I ended up tearing out pages of my notebook, then filed them in punch pockets - alphabetically in "categories" so next time I needed to do that thing I could find. But this was because my initial notes ended up just on random pages in the book and I could never find them easily...they were there..but it got very boring flicking through my notebook to find "travel form"..hence the 'filing"

I have found that it may take a bit longer to be talked through stuff with me taking notes...but people appreciate not having to go through stuff twice. Or three times.

reallyworriedjobhunter Thu 28-Oct-21 14:53:18

Thanks all. Some great advice here. Will have a look at that book too.

OP’s posts: |
BoomChicka Thu 28-Oct-21 15:11:11

Absolutely write things down!! Take a notepad and write everything down, it's often the small, simple parts of a process you will forget and it's a personal pet hate of mine when I'm training someone and they don't write anything down then come and ask me again the day after!

Other than that, good luck and enjoy!

reallyworriedjobhunter Fri 29-Oct-21 16:26:25

Got a lovely new notebook ready to go and the book on its way from Amazon.

OP’s posts: |
BakedBeeeen Fri 29-Oct-21 16:32:58

I have recently started a new job, week by week it gets so much easier, so please don’t be worried if it feels overwhelming at first. Lots of new systems for everything that just require getting used to them. Also if someone emails me about something, I try and video call them back to say hello rather than just emailing them back. People have been impressed by this! I have also made contacts quickly doing this sort of networking. It helps you understand the company quicker too. Try to set up calls/meetings with people to have an introduction with - be proactive in this way, and don’t wait until you need to speak to them for a work reason. It definitely helps! Good luck!

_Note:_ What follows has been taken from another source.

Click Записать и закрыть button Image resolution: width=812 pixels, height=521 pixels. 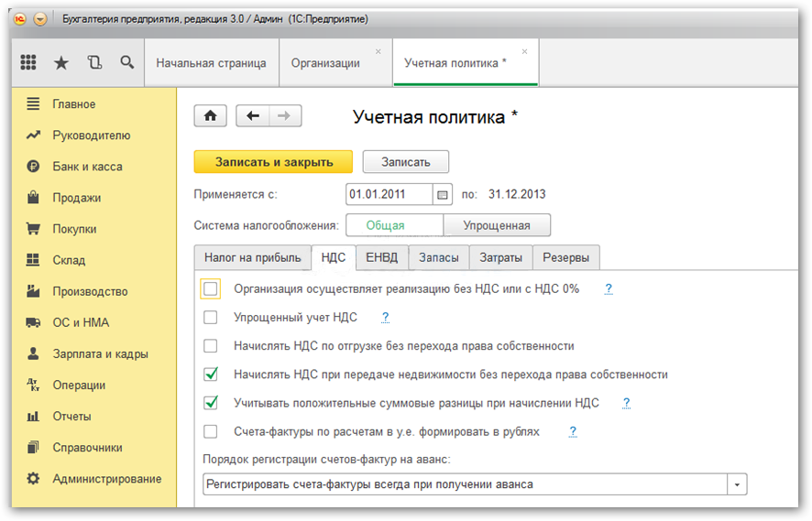(272, 162)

reallyworriedjobhunter Fri 29-Oct-21 20:37:15

That's a really good point - thank you. Starting a new job while hybrid working is a challenge in itself.

OP’s posts: |
ShirleyBadass Fri 29-Oct-21 20:39:29

Take a mug in with you - I've fallen out with a neurotic colleague on a first day before as I used someone else's allotted mug!

And smile and speak to everyone - polite and not over friendly but approachable is the best way to make friends and allies.